Crucial step in SKA construction complete
Crucial step in SKA construction complete
The international engineering consortium tasked with planning the assembly, integration and verification (AIV) of the Square Kilometre Array (SKA) radio telescope has formally completed its work, another crucial step towards the construction of the world's largest radio telescope.
The AIV consortium, formed in 2013, was led by the South African Radio Astronomy Observatory (SARAO), and was responsible for delivering the AIV process for SKA's mid-frequency array (SKA-MID) in SA and the low-frequency array (SKA-LOW) in Australia.
SKA is a radio telescope project proposed to be built in SA and Australia. If built, it would have a total collecting area of approximately one square kilometre.
Processing the vast quantities of data produced by the SKA will require very high-performance central supercomputers capable of in excess of 100 petaflops (one hundred thousand million million floating point operations per second) of raw processing power.

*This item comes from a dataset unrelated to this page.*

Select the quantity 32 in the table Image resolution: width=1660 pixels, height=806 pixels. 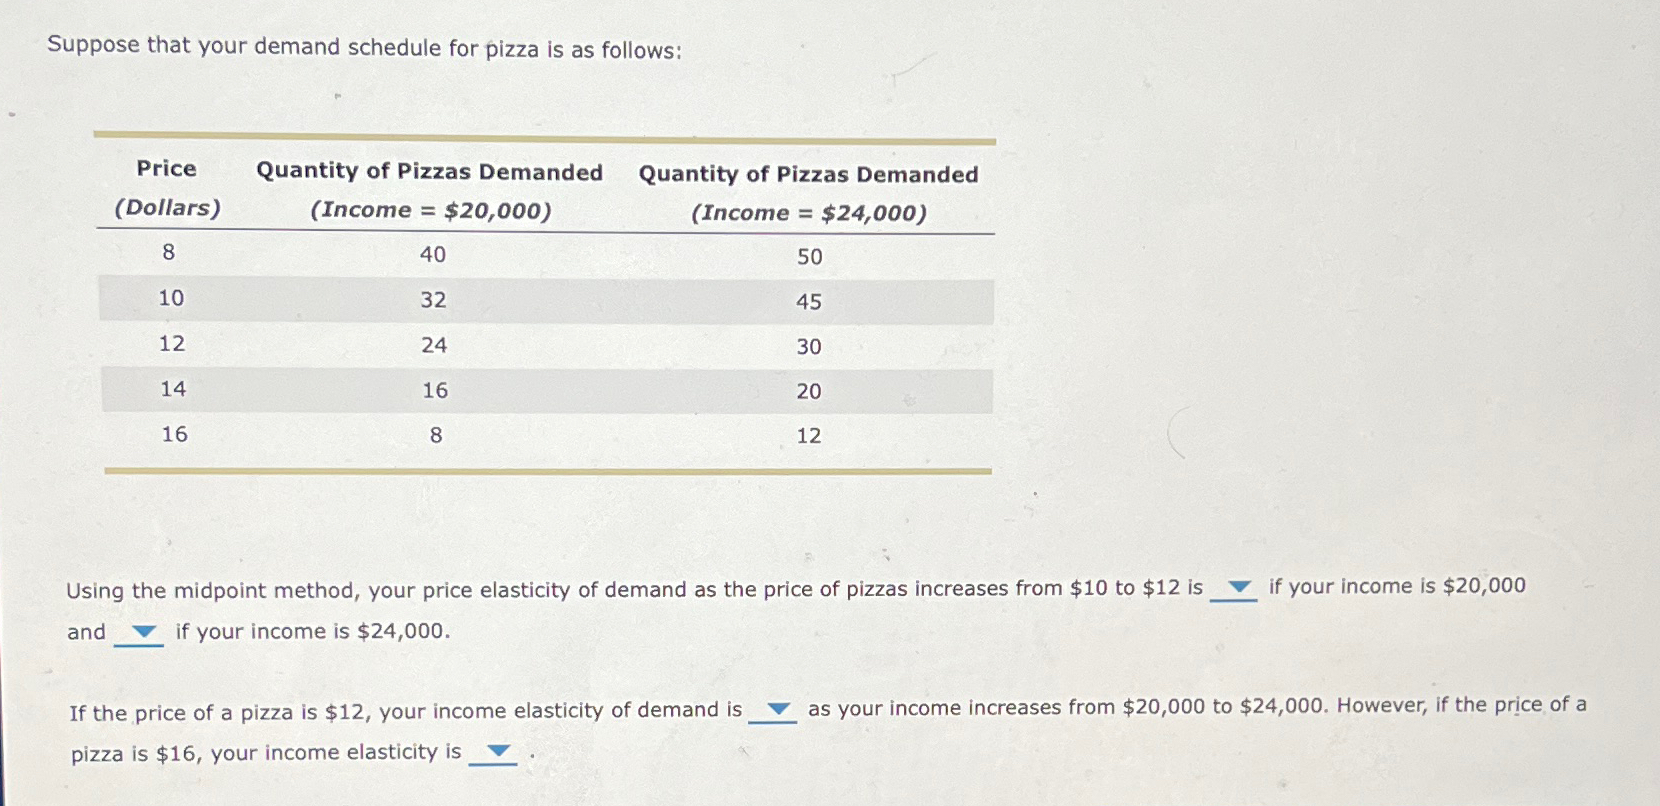click(433, 299)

According to SARAO, the experience gained, and lessons learnt, by the South African engineers, from designing the AIV process for MeerKAT, positioned the organisation as the natural lead for the AIV consortium.
SARAO engineers, as well as engineers from Australia's Commonwealth Scientific and Industrial Research Organisation and the Netherlands Institute for Radio Astronomy constituted the SKA AIV consortium.

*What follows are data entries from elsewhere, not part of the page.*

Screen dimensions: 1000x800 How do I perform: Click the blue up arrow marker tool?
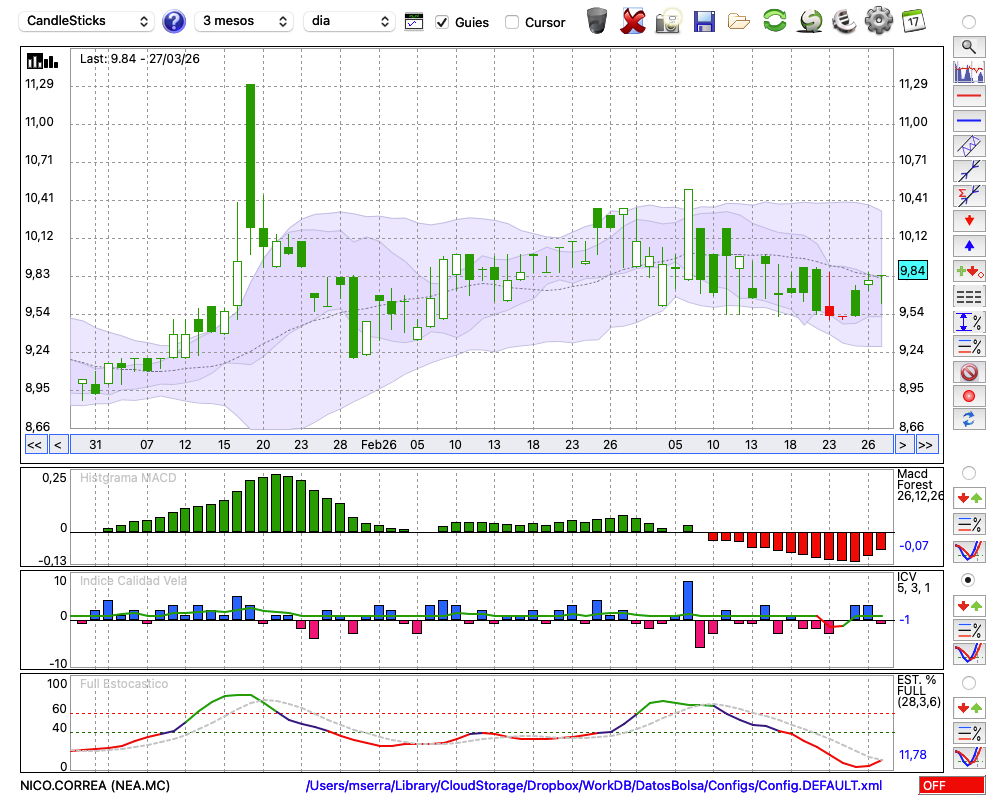tap(968, 246)
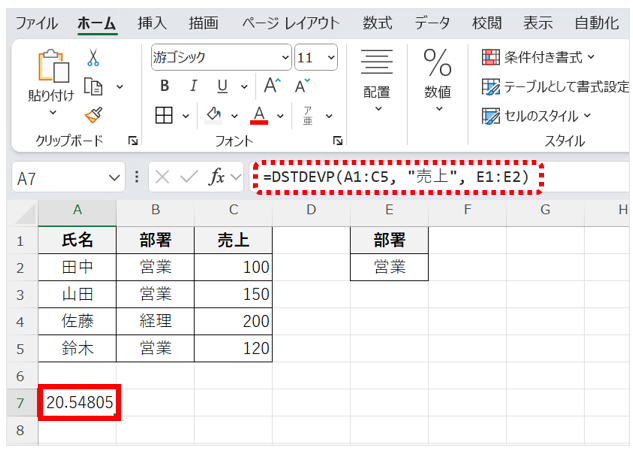Viewport: 633px width, 451px height.
Task: Toggle Bold formatting
Action: pos(165,86)
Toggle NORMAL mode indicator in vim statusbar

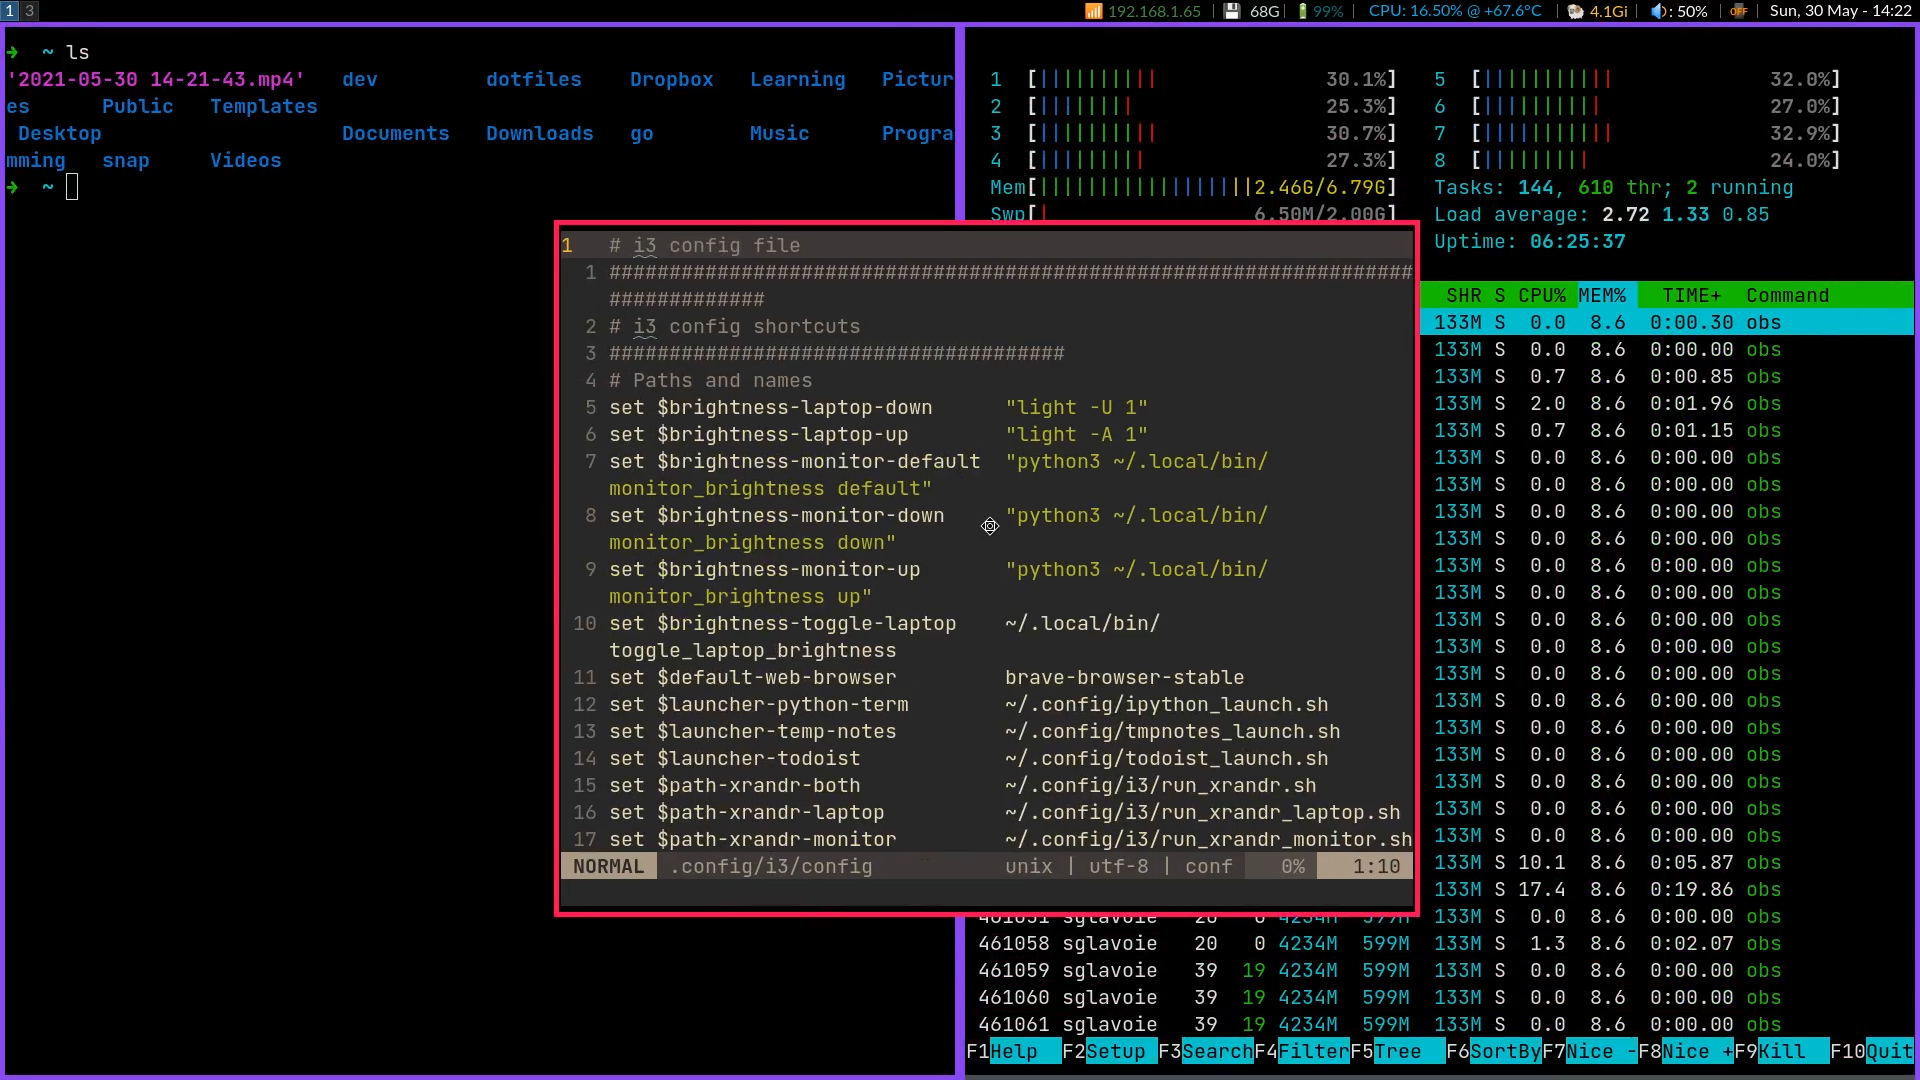click(608, 866)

"The AIV programme is critical to ensure that telescope elements that have been designed and built by a dispersed global community, are tested, assembled and verified in a rational and thorough way, thereby ensuring that the entire telescope system will work as designed, to budget and on schedule," says Professor Justin Jonas, chief technologist at SARAO.
SARAO says experience with other radio telescopes has demonstrated that the roll-out activities are often underestimated, resulting in delays in deployment, due to re-engineering and retrofitting of components, which in turn increases the total cost of the system.
It points out that many issues that are discovered during "downstream" integration and verification are the result of "upstream" neglect.
The sheer scale and complexity of the SKA, therefore, made it essential that AIV planning was done at an early stage, in parallel with the work of the element-design consortia, it adds.
"SKA-MID will consist of nearly 200 dishes in South Africa and 130 000 antennas in Western Australia, so we don't want to assemble and integrate and then discover something crucial is missing, or doesn't work as we expected it to," says Richard Lord, AIV consortium lead at SARAO.
"We've learned valuable lessons from MeerKAT about how challenging AIV can be if issues are identified too late during deployment. Planning for the AIV now gives us the best possible preparation for accurate procurement and construction for the SKA."
The work completed by the AIV consortium will be included in the overall System Critical Design Review (CDR) for the SKA, scheduled for later this year, which will ensure that all the different design elements of the SKA align with each other.
"This small consortium has moved mountains in terms of the amount of preparation done for both SKA telescopes I want to sincerely thank them for their efforts," says Peter Hekman, engineering project manager responsible for AIV at the SKA headquarters.
"After System CDR, their work will really begin to pay dividends, as we put these plans into action with the construction of the SKA."
SARAO managing director, Dr Rob Adam, also thanked and commended the SKA AIV Consortium: "I want to congratulate Richard Lord, and the AIV consortium, for their exemplary work, on what is an extremely challenging aspect of the SKA design work, and I am very proud of the contribution of the SARAO system engineers."